* _Directions_: Pictures stay out of the copy. Retype exactly the lines below from the one with "You are a GUI" through the one with "The image size is (1200, 868).".

* _Task data_:
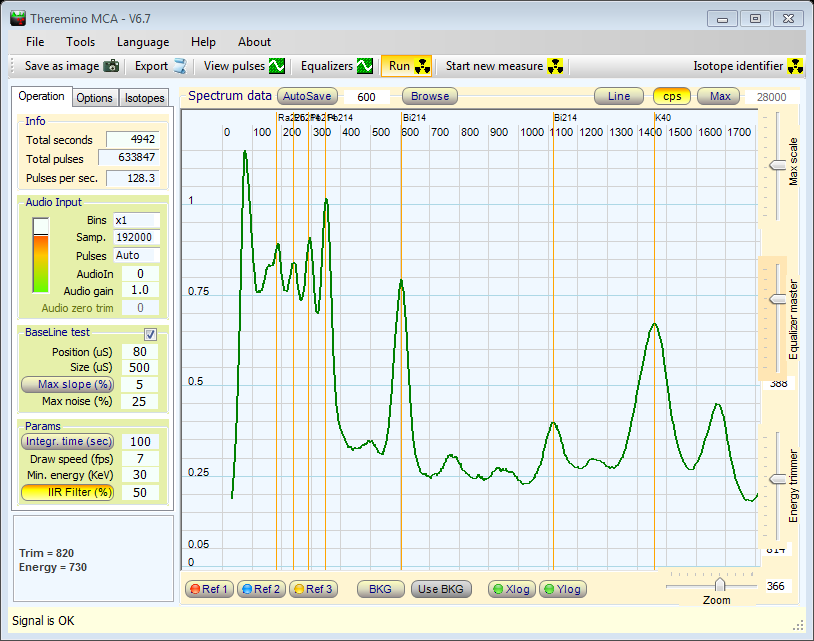Open the Language menu

tap(143, 42)
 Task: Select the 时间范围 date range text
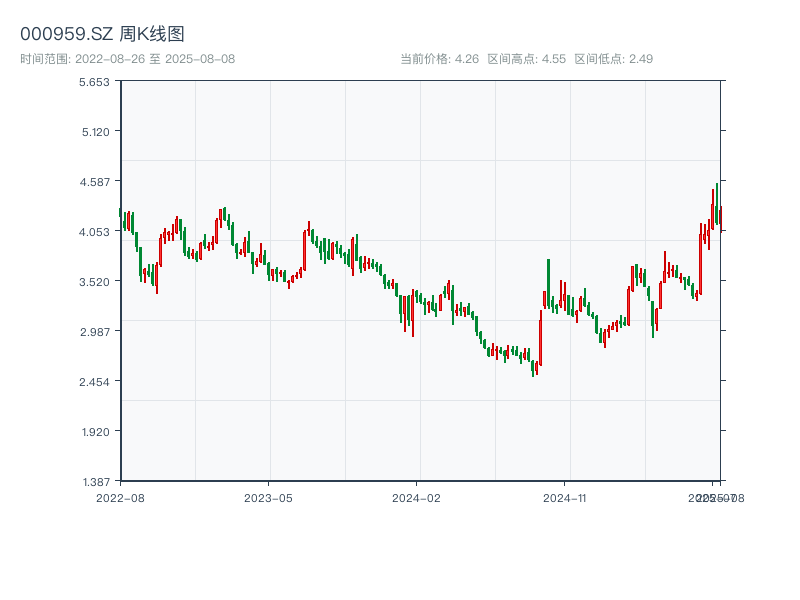[128, 59]
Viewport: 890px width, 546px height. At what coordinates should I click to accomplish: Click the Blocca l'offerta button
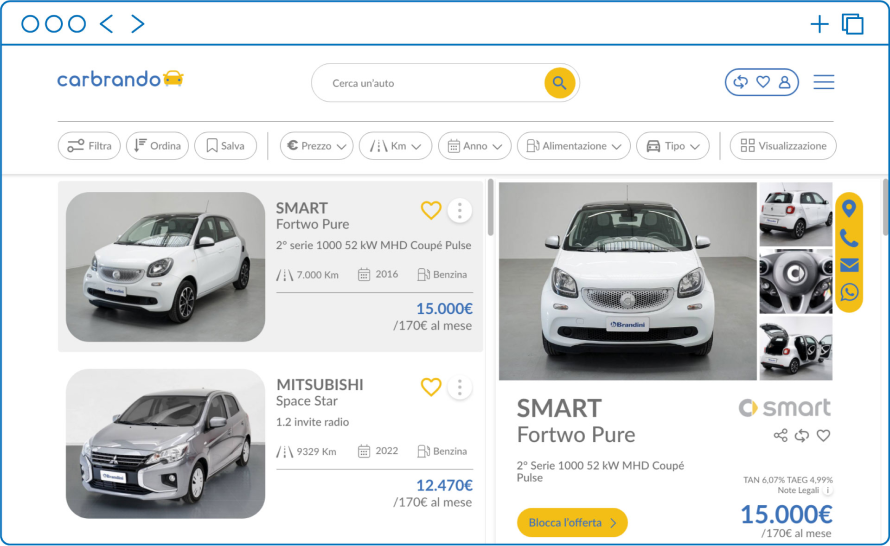(x=572, y=522)
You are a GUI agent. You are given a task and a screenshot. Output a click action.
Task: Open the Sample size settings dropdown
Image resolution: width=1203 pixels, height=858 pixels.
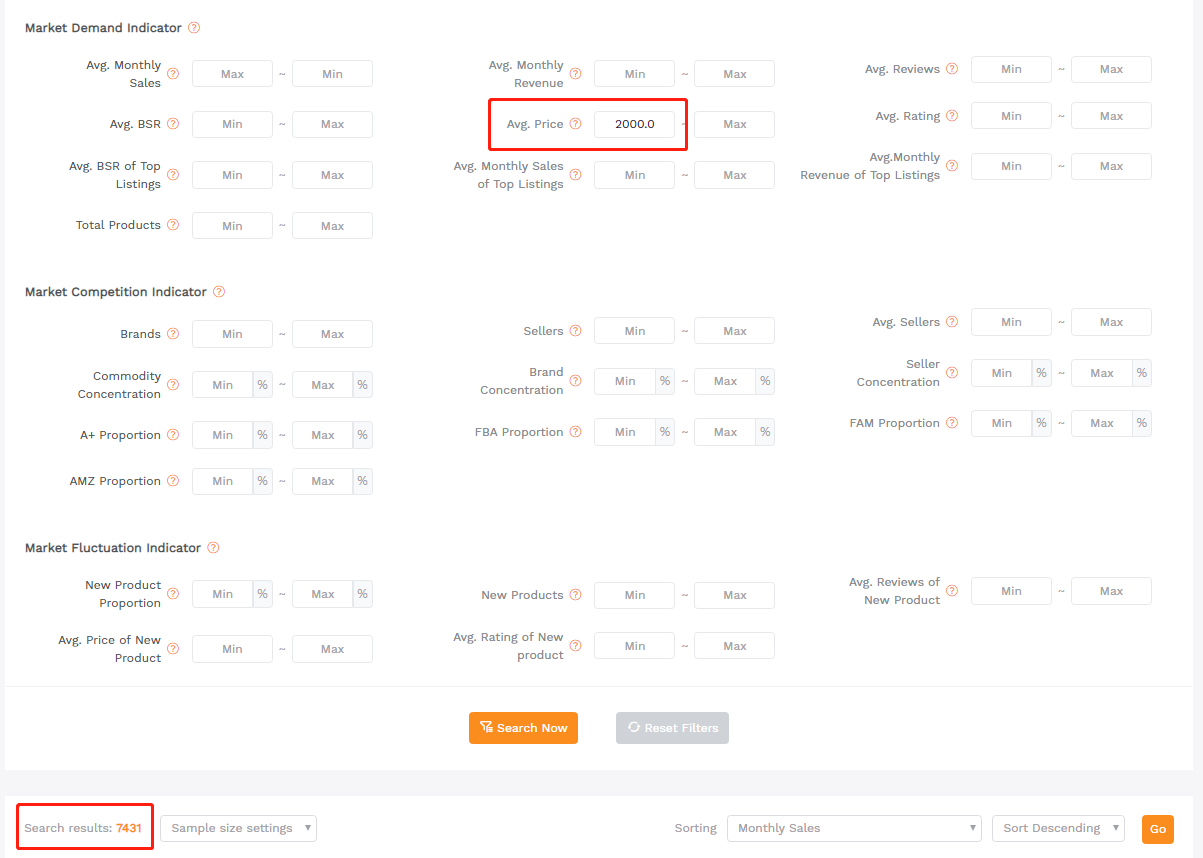[238, 828]
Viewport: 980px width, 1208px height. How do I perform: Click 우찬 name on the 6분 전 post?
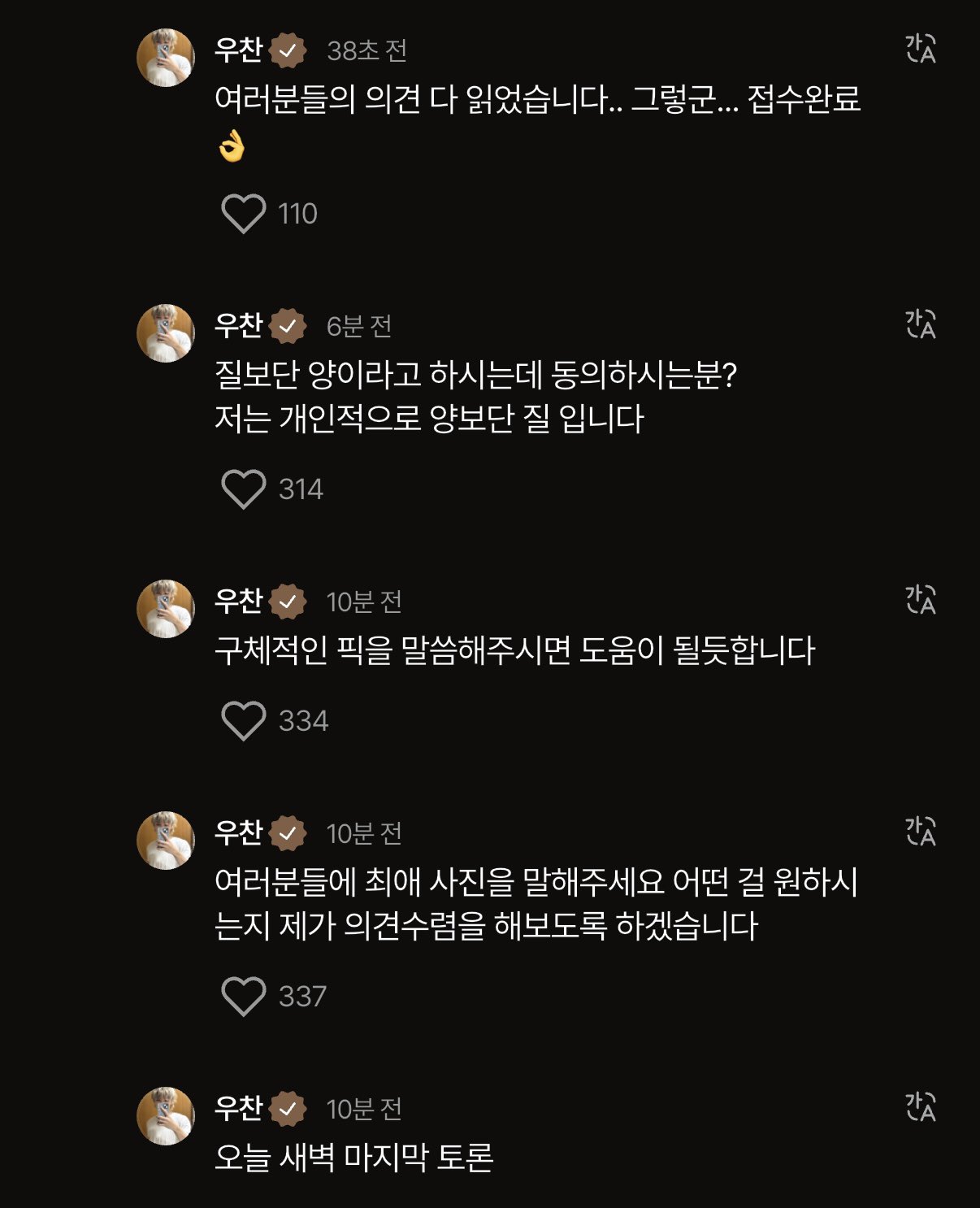[238, 326]
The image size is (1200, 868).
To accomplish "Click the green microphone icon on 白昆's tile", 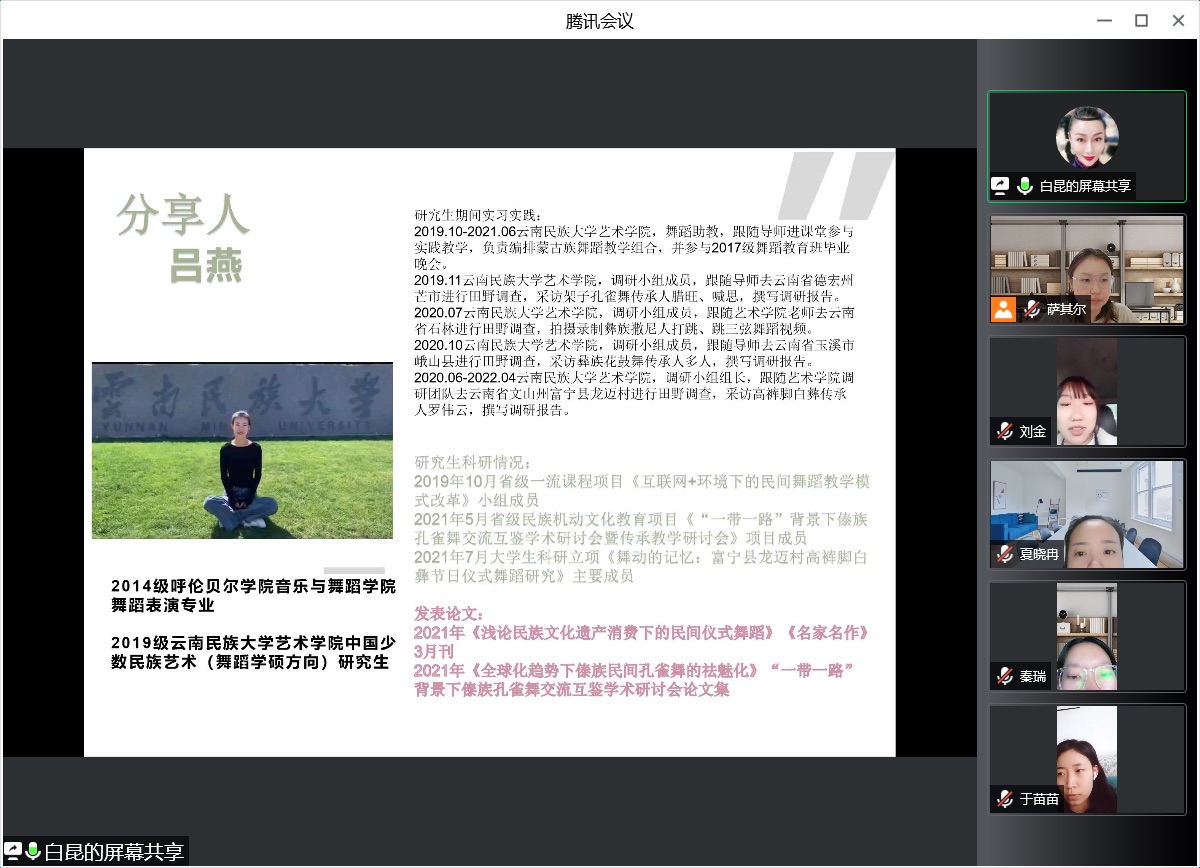I will [1025, 186].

* _Exercise solution_:
You are a GUI agent. You are given a task and a screenshot. Output a click action.
Task: Open the Sample size settings dropdown
Image resolution: width=1203 pixels, height=858 pixels.
[238, 828]
Viewport: 980px width, 1208px height. How do I perform: Click 우찬 name on the 6분 전 post?
[238, 326]
The image size is (1200, 868).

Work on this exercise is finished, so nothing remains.